Les « špekáčky » : les saucisses qui cimentent la société tchèque
La série gastronomique de l’été de Radio Prague sur les spécialités culinaires tchèques se poursuit avec les « špekáčky », autrement dit des saucisses traditionnelles que les Tchèques, mais aussi les Slovaques, adorent faire griller, réunis en famille ou avec leurs amis autour d’un bon feu crépitant. Aussi, la précaution n’est pas inutile : on dépasse là clairement la gastronomie pour approcher un véritable art de vivre.
Un phénomène social
« Le špekáček est tout simplement un phénomène social en Tchéquie. Son goût est meilleur quand vous êtes avec d’autres gens, quand les gens sont réunis ensemble autour du feu, qu’ils chantent, qu’ils jouent de la guitare, qu’ils s’amusent. Alors cela vaut le coup et le špekáček est deux fois meilleur. »
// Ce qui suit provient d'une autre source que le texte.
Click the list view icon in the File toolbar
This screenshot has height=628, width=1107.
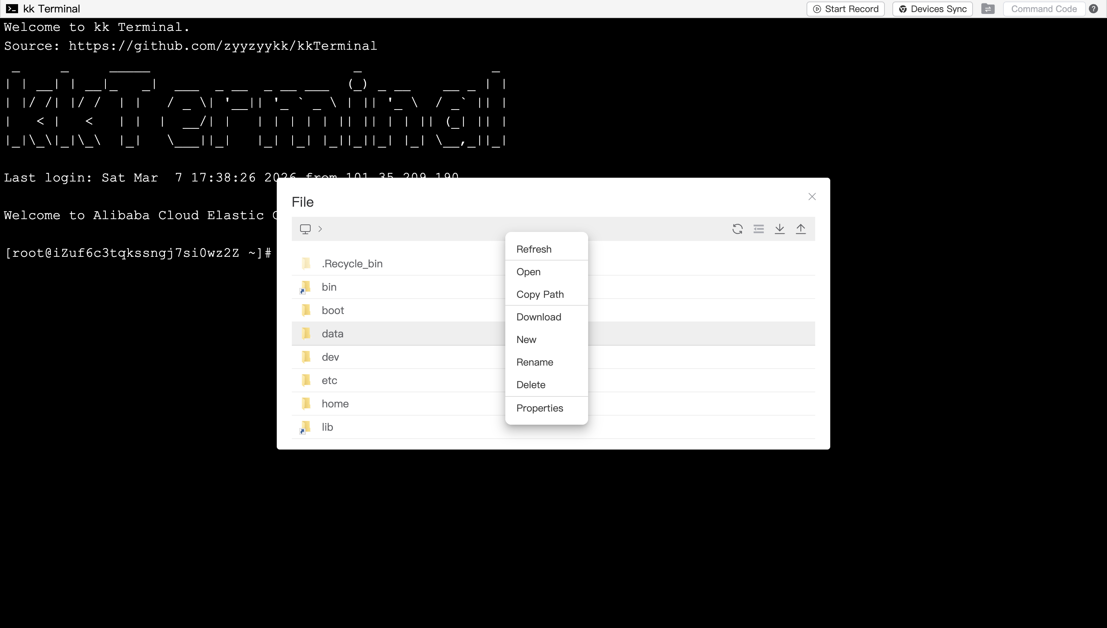pos(759,229)
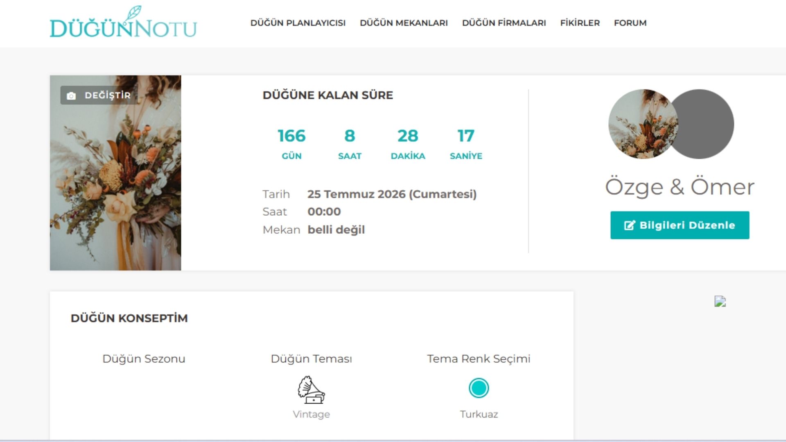Viewport: 786px width, 442px height.
Task: Expand the Fikirler menu
Action: click(x=580, y=23)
Jaroslav ne tarit pas d’éloge à propos de la saucisse sacrée, un des ciments de la société tchèque. Il faut dire que, comme la plupart de ses compatriotes, il est tombé dans la marmite quand il était enfant, il y a quelques années déjà :« Le špekáček m’accompagne depuis l’enfance, comme chaque Tchèque. Ce n’est pas une saucisse ordinaire, c’est le špekáček. Quand on le goûte une fois, on en a ensuite besoin toute sa vie. »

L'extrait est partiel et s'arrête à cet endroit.